Traditionally, fulsome has meant overly abundant or offensively excessive. To careful English users, fulsome praise is overblown praise that verges on obsequiousness. But this negative connotation is now lost on many, who use fulsome praise to mean generous or lavish praise. This shift has stirred up so much turmoil that Bryan A. Garner, in Garner’s Modern American Usage (3rd ed., 2009), has declared fulsome a "skunked term," a term that’s so unsettled in its meaning that it’s bound to raise someone’s hackles somewhere. For now, the safest course might be to avoid the word entirely.
PROBABLY NOT His decision to leave Grunge Dungeon after five years and three platinum albums begs the question—was he ever truly happy as a rock guitarist?
Usage commentators are divided on whether we should confine this expression to its original meaning or release it to the masses, who use it in a different way. Properly speaking, begging the question means basing a conclusion on an assumption that itself needs proving. As an example, Garner offers the statement "Life begins at conception, which is defined as the beginning of life." But most people think the expression means to raise an obvious question, as in the music sentence above. This new meaning is overtaking the old, until the takeover is complete, we should keep to the traditional meaning, at least in formal writing.
YES I know you’re counting on a week of camping in the open air, but do you have an alternate plan in case the weather turns bad?
In major Canadian and American dictionaries, one definition of alternate (as an adjective) is alternative, in the sense of available as another option. As long ago as 1995, the British Concise Oxford (9th ed.) listed the two as synonyms in North American English, though not in British. The Oxford Guide to Canadian English Usage (2nd ed., 1997) recommends keeping the adjectives distinct in formal writing, not all modern authorities back that view. Most Canadian writers and editors side with the dictionaries on this one.
YES Hopefully, we can buff out the scratch on Mom’s new convertible before she sees it and disowns us forever.

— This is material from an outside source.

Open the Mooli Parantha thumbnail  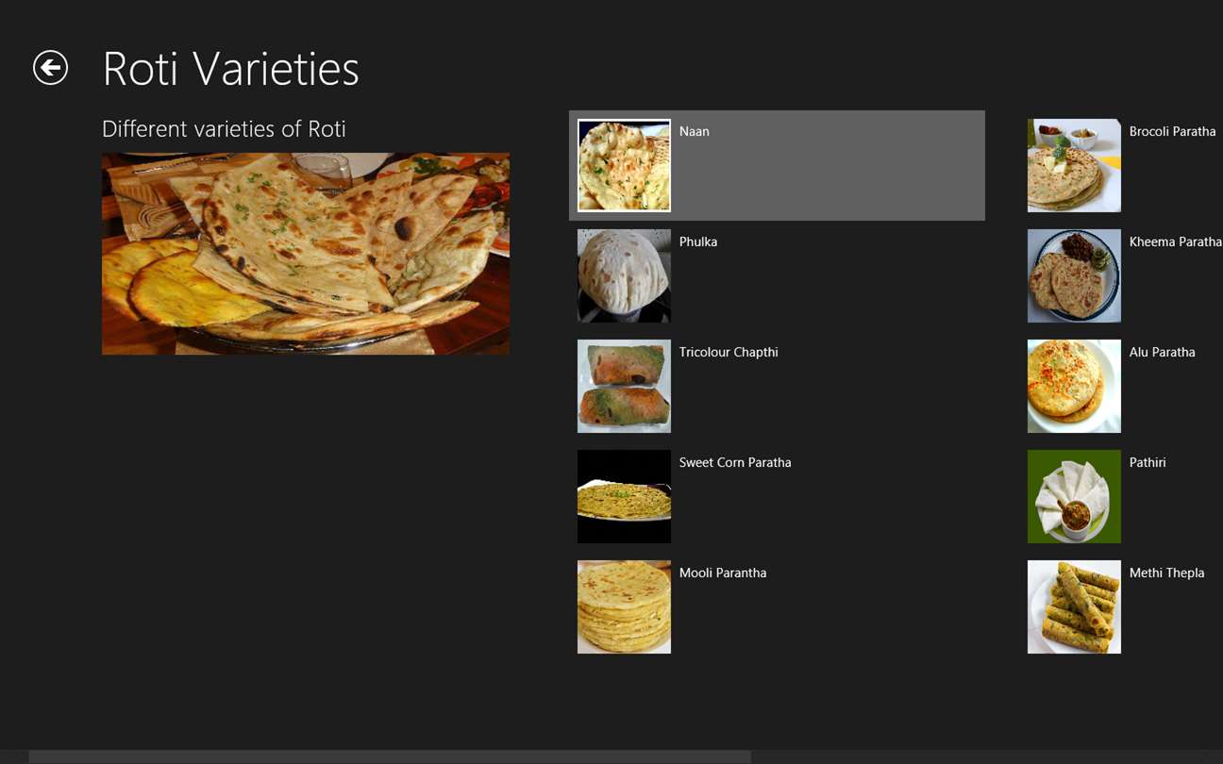pos(624,606)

Who knows why, but the innocuous adverb hopefully attracted virulent criticism from the 1960s to the 1980s. Objectors insisted that the word could only mean in a hopeful manner ("The starving man looked hopefully at the tray of sandwiches approaching him"). But nearly everyone else used the word as a sentence adverb meaning it is to be hoped, as in the convertible sentence above. In The New Fowler’s Modern English Usage (3rd ed., 1996), editor R. W. Burchfield notes in a level-headed overview of the debate that many -ly adverbs have morphed into sentence adverbs. In fact, while commentators were busy belittling hopefully, other sentence adverbs slid in under the radar, among them frankly, fortunately and seriously. Today only the crankiest pedant insists on the original, narrow meaning of hopefully.
YES Dawn is presently employed at the Snake Eyes tattoo parlour.
Presently as a synonym for now also drew many barbs in the late twentieth century. Presently means soon, said the authorities, not now or at present. Yet the latter meaning—curiously a revitalized fifteenth-century sense of the word—has rapidly overtaken the former, to the point where most modern commentators and nearly all dictionaries accept it without question.
In 2003 one David Armstrong, a former English teacher, took on the Coca-Cola Company for misusing the word everyday in an ad for Dasani water: "Treat yourself well. Everyday." Everyday, he pointed out, is an adjective that describes common or routine things, such as everyday concerns. Coca-Cola’s campaign should have used the phrase every day, meaning each day. A company spokesperson replied that Coca-Cola had settled on the single word everyday because it was a more "impactful" form. Naturally, the entry of impactful, a most unfortunate neologism, into the exchange fanned what had been a moderate parlour blaze into a full-on house fire.
It all goes to show that, as H. W. Fowler acknowledged long ago, there’s little we can do to keep our language at bay. New words emerge, old words change, battles are declared, debates die down. All we writers can do is read and assess—and occasionally cave.